After months of TMA-organized rallies, lobbying, and meetings, the Legislative Budget Board has directed the Texas Health and Human Services Commission (HHSC) to reverse part of the cut in payments for patients covered by both Medicare and Medicaid.
The tipping point was a meeting State Sen. Juan “Chuy” Hinojosa (D-McAllen) organized at the Capitol last week with Lt. Gov. David Dewhurst and House Speaker Joe Straus. The group included TMA Board of Trustees Vice Chair Carlos Cardenas, MD, of Edinburg, and La Joya family physician Javier Saenz, MD. Although Gov. Rick Perry did not attend the meeting, his support helped move the change over the finish line.

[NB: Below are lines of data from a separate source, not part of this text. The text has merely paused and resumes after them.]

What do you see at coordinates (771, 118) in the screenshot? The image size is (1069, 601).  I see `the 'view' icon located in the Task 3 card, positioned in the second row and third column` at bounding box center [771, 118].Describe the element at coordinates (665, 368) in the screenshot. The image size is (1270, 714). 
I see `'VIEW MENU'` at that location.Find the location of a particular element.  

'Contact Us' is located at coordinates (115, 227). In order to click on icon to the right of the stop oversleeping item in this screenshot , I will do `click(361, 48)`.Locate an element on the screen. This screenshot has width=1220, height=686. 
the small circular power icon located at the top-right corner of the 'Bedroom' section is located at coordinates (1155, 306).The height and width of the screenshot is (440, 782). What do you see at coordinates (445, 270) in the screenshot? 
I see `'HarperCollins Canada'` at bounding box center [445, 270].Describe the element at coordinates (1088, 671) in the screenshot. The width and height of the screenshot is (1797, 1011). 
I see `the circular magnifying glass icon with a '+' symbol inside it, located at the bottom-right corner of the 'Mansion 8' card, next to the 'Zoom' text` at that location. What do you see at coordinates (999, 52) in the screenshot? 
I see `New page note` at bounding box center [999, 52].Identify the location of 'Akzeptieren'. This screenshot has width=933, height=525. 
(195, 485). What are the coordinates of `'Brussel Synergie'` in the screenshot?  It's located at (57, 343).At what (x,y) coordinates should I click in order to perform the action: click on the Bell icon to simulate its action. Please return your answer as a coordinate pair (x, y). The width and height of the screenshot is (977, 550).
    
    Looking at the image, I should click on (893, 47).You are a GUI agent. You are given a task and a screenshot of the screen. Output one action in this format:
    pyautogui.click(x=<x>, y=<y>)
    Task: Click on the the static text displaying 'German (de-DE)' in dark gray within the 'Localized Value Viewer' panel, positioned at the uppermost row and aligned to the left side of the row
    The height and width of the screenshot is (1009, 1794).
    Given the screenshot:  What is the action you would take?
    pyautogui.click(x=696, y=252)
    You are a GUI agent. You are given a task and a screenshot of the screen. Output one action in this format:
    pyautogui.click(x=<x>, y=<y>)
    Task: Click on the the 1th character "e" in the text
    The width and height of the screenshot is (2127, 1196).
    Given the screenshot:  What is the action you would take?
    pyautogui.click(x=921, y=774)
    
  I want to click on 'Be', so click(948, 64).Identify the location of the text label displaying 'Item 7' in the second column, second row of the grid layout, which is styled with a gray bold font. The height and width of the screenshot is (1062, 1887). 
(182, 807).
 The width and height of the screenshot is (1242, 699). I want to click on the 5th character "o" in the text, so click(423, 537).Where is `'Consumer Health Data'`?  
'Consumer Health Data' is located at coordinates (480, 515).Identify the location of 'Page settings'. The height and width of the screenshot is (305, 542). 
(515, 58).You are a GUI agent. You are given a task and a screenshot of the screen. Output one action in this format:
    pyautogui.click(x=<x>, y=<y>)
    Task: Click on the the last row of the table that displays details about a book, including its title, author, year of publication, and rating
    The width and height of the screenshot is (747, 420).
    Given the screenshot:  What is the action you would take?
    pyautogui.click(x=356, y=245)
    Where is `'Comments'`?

“It’s a great first step,” said TMA President Michael E. Speer, MD. “Physicians across the state and their patients have been reeling from the impact of these cuts for almost a year. We definitely needed a reprieve. Since January, it’s been a true medical emergency. Physicians who care for Texas’ most sick and most vulnerable patients have had to borrow money to keep their doors open, lay off staff — some dropped out of the Medicaid program, and some did close their practices.”
The 2011 Texas Legislature ordered the cut in dual-eligible payments as a budget-saving move. The way HHSC implemented it covered two pieces of the complex interaction between Medicare and Medicaid payments to physicians. The change effectively:
- Stopped Medicaid from covering all of the dual-eligible patients’ $140 annual Medicare deductible; and
- Prevented Medicaid from paying more than the Medicaid-allowable charge; this stopped Medicaid coverage of the Medicare copay.
South Texas physicians praised Senator Hinojosa, state Rep. Richard Raymond (D-Laredo), state leaders, TMA, and HHSC officials for reaching agreement on the deductibles issue.
“This was indeed a team effort from the rallies we have had here in the border and in countless meetings in Austin,” Hidalgo-Starr County Medical Society President Victor Gonzalez, MD, told the Rio Grande Guardian. “Chairman Raymond and Senator Hinojosa and all our elected officials were so helpful and supportive.”
Reversing the cut is one of the top priorities identified by TMA’s Physicians Medicaid Congress. Dr. Speer said TMA will continue to pressure lawmakers when the legislature convenes in January to reverse the remainder of the cut.
“We now urge lawmakers to eliminate the rest of this cut as soon as possible,” he said. “While this cut has disproportionately impacted dual-eligible patients with disabilities and seniors, when physicians are forced to close their doors or reduce services, it affects all of our patients.”